President Recep Tayyip Erdogan on Friday lashed out at the head of U.S. Central Command for siding with putschists in his remarks about the purge of military officers involved in the recent coup attempt.
On Thursday, speaking at the Aspen Security Forum, a think tank, in Colorado, Gen. Joseph Votel said: "We have certainly had relationships with a lot of Turkish leaders -- military leaders in particular.
"I am concerned about what the impact is on those relationships as we continue,” he said. Votel was referring to some Turkish officers - now in jail - for their role in the coup attempt.
He voiced concerns that in the long run the coup and Ankara’s efforts to clear the military of coup supporters would have an effect on U.S. operations in the region.
“I am concerned that it will impact the level of cooperation and collaboration that we have with Turkey which has been excellent frankly,” Votel said.
In response, Erdogan lashed out at Votel, saying the U.S. general was not in a position to make such comments and meddle in the internal affairs of Turkey.
“Are you the one to decide on this [imprisonment]? Who are you? You have got to know your place,” Erdogan told a news conference Friday following a visit to the Police Department of Special Operations in capital Ankara, which was heavily attacked during the coup attempt.
“Instead of thanking this [the Turkish] government for thwarting this coup attempt, and for [maintaining] democracy, you are standing by the putschists,” Erdogan said.
The president also slammed Washington for harboring the U.S.-based preacher Fetullah Gulen, who is accused of being the mastermind of the deadly coup plot.
“The putschist [Gulen] is already in your country, you are looking after him. This is a known fact," Erdogan said.
“You can never deceive my people. My people know who is involved in this plot, and who is the mastermind. With such statements, you are just revealing yourself. Turkey will not be duped,” he added.
Turkey has discharged at least 1,684 service members from the Armed Forces for their role in the failed coup when a faction of the military tried to overthrow the elected government on July 15.
The three military chiefs of staff, including the land, air and naval forces, preserved their top positions after the Supreme Military Council meeting Thursday.
Turkey's government has repeatedly said the deadly coup attempt, which martyred at least 246 people and injured more than 2,100 others, was organized by Gulen's followers.

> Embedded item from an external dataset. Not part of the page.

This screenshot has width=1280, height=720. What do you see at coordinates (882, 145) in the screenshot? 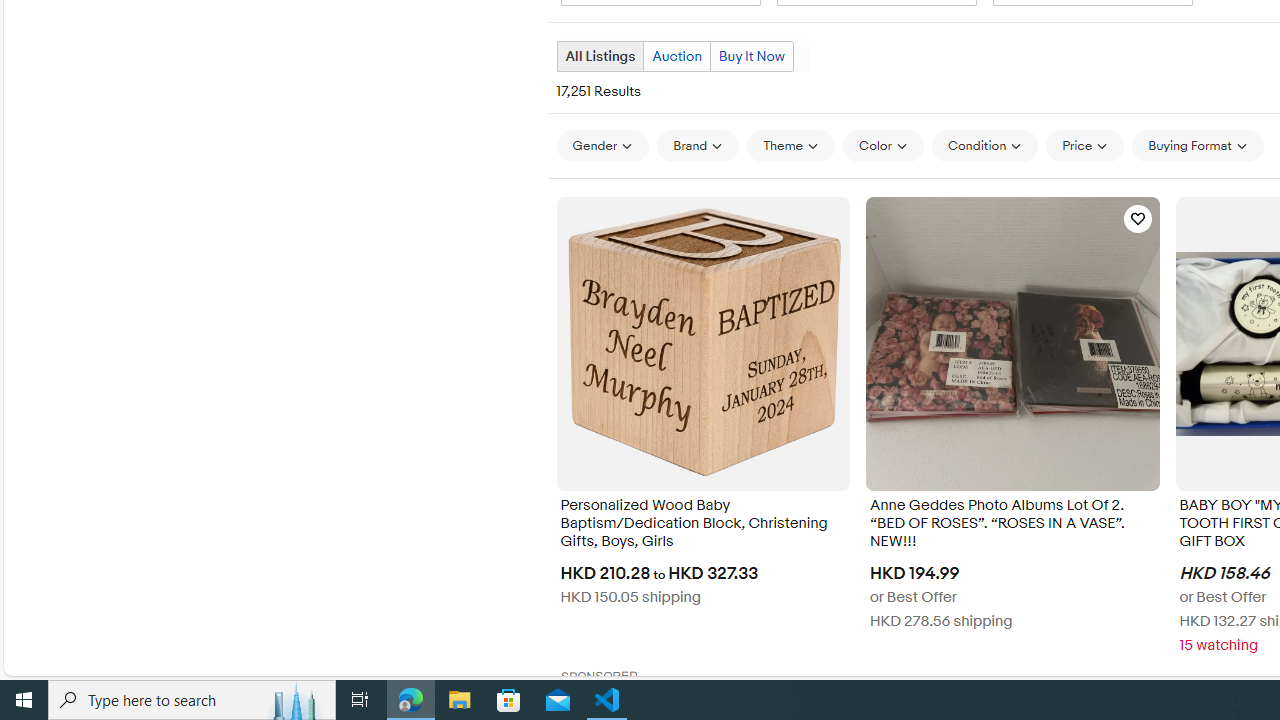
I see `'Color'` at bounding box center [882, 145].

Gulen is also accused of running a long-running campaign to overthrow the state through the infiltration of Turkish institutions, particularly the military, police, and judiciary, forming what is commonly known as the parallel state.
Later, Votel dismissed the claims against him in media.
"Any reporting that I had anything to do with the recent unsuccessful coup attempt in Turkey is unfortunate and completely inaccurate," he said in a statement.
The American general noted that Turkey has been “an extraordinary and vital partner in the region for many years”. He did not mention his views about the coup plotters in the statement.